Re: [PATCH v5 1/5] sysfs: Add attribute info for /sys/devices/.../coredump_disabled

From: Arend van Spriel
Date: Sat Aug 13 2022 - 05:39:26 EST


On August 12, 2022 8:09:59 AM Greg Kroah-Hartman <gregkh@xxxxxxxxxxxxxxxxxxx> wrote:

On Thu, Aug 11, 2022 at 04:21:54PM -0700, Manish Mandlik wrote:
On Wed, Aug 10, 2022 at 9:21 AM Greg Kroah-Hartman <
gregkh@xxxxxxxxxxxxxxxxxxx> wrote:

On Wed, Aug 10, 2022 at 06:03:37PM +0200, Johannes Berg wrote:
On Wed, 2022-08-10 at 09:00 -0700, Manish Mandlik wrote:
This patch adds the specification for
/sys/devices/.../coredump_disabled
attribute which allows the userspace to enable/disable devcoredump for
a
particular device and drivers can use it to enable/disable
functionality
accordingly. It is available when the CONFIG_DEV_COREDUMP is enabled
and
driver has implemented the .coredump() callback.

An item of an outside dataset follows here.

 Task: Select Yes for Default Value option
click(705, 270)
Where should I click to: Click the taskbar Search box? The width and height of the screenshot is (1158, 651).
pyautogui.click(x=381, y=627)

It would be nice to say _why_? What problem does this solve? You could
just create the dump and discard it, instead, for example?

Agreed, I do not understand the need for this at all.

The existing /sys/class/devcoredump/disabled (devcd) switch has two
limitations - it disables dev_coredump for everyone who's using it;

Which is good and is the design of the thing.

and
drivers don't have visibility if devcd is disabled or not, so, the
dev_coredump API simply lets drivers collect the coredump from a device but
then later discards it if devcd is disabled.

Why would a driver care?

Now that there are more subsystems using the base dev_coredump API, having
a granular control will make it easier to selectively disable dev_coredump
only for a particular device. For ChromeOS, this is useful to allow drivers
to develop coredump functionality and deploy it without affecting other
drivers with stable devcoredump implementations (example, we've had some
devcoredumps that take 12s to run and we only want to enable it on test
builds because it has lots of PII). The drivers can use this flag to
refrain from collecting or triggering coredump when undesirable.

This feels odd. You have various out-of-tree drivers that take too long
when they crash to make a dump and it causes some unknown issue
elsewhere?

If you have drivers taking 12s for coredump you could/should consider doing it asynchronous, eg. schedule a worker for it. The coredump callback has void return type so it would be fairly easy.

Regards,
Arend